Once upon a time I got into an argument with my then flatmate C about the nature of reality. She'd taken some philosophy class and was doing a very bad job at explaining the philosophical theory of individual realities. Mainly, that your perception of the world is unique, and that two people will never have the same perception even if they stood in the same place and witnessed the exact same thing because perception is always tainted by personal experience, expectation, history, and thought. My argument was, if a glass falls off a table and breaks, the glass is fucking broken, end of story. Or rather, that some things were absolute outside of interpretation. But that's sliding a bit off topic.

The point is, some people come to the internet to free a part of themselves they may keep hidden inside, but some people also come to the internet to try out being a person that they really aren't. And that it's impossible for anyone to really know, if they have only met in this forum, one from the other. Of course the gut reaction to that supposition is to say to oneself, "Yes, but I know so and so and feel secure that they are exactly as they seem". Except of course, they aren't.

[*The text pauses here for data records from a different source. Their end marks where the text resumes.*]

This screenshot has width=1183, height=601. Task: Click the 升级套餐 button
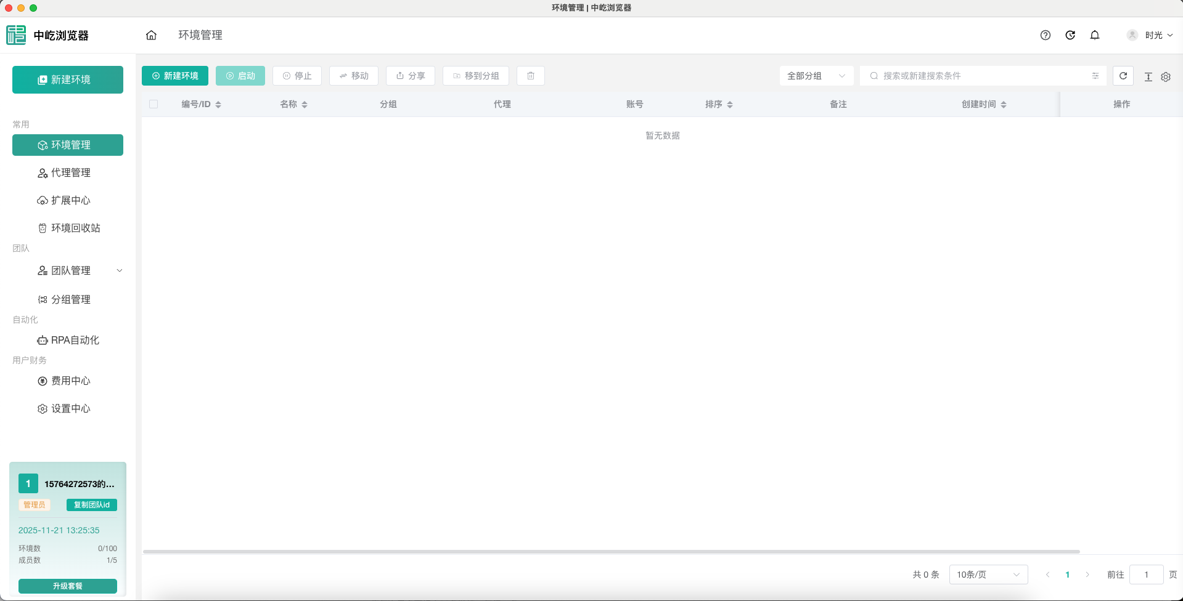pos(68,586)
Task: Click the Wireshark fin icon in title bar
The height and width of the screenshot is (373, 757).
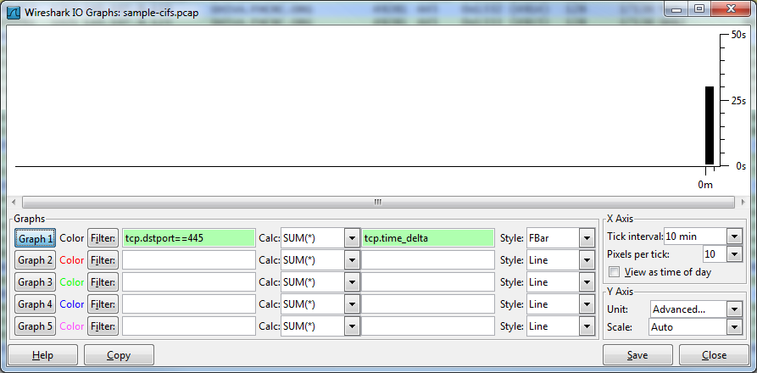Action: pos(15,14)
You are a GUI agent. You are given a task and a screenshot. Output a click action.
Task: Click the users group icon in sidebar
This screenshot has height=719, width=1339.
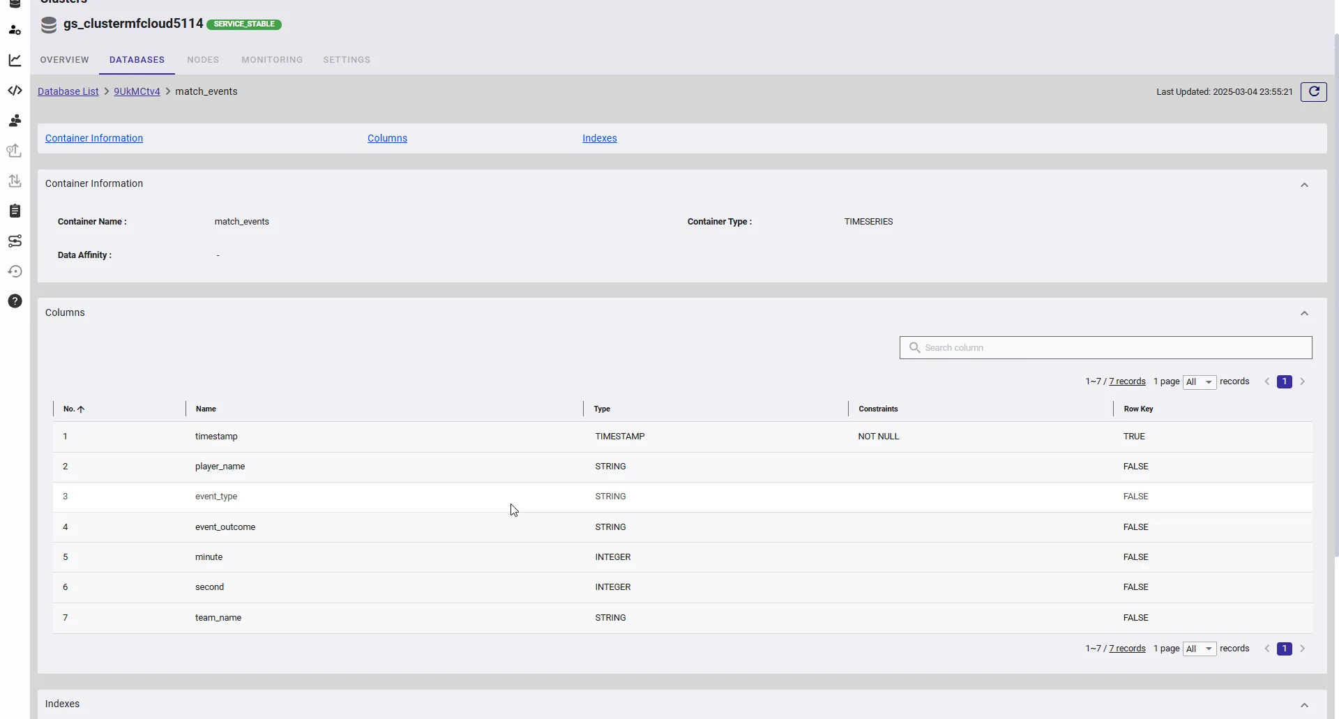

Even when you meet people in person they can be duplicitous and sneaky. People keep secrets from their best friends, their lovers, their family. It's just part of human nature. I think the problem sometimes with this form of exposure is that it gives the incorrect impression that the strangers you meet and know and grow to care about are somehow more honest and real than the people you meet in your day to day life. Except they aren't. And what makes the likelihood of this miscommunication happening here, is that you often feel like you have an inside track, you feel that you know them better based on what they say, and ultimately, as you grow to 'know' or 'like' them- or at least, what you interpret them as saying, also sometimes known as and tainted by, what you want to hear. And so the fantasy builds about what someone's life is like, how they are in person, who they are. But to a large degree much of this is fantasy, both yours and theirs. A fantasy that can be prolonged and enriched and encouraged by the separation and the distance and the lack of all the other information we collect from our day to day surroundings and interactions that would give us valuable clues in our real lives about who we like and what we think of others. It's all missing here.

So the fantasy grows and builds and becomes this thing that captures all of our feelings and emotions. Which is why it is so painfully crushing to have it be revealed as an untruth, a lie, or a deceit. Perhaps the best thing would be to never become attached to the strangers you meet, and just accept them as amusing online entertainments. But who gets to do that? Everyone gets involved, and everyone cares. But that quickly escalates to caring too much, and getting too involved. And the carnage of those multitudes of revelations, of disappointments, of unmet expectations, and of peoples real and honest pain are strewn across and litter the internet.

Sometimes, it's enough to make you not want to come back anymore.

2 comments:

Louche said...

So are you really a lorry driver from Bedfordshire? Am I?

Kopaylopa said...

Oh shit, are you that crack whore I picked up on the high street? Don't tell my wife!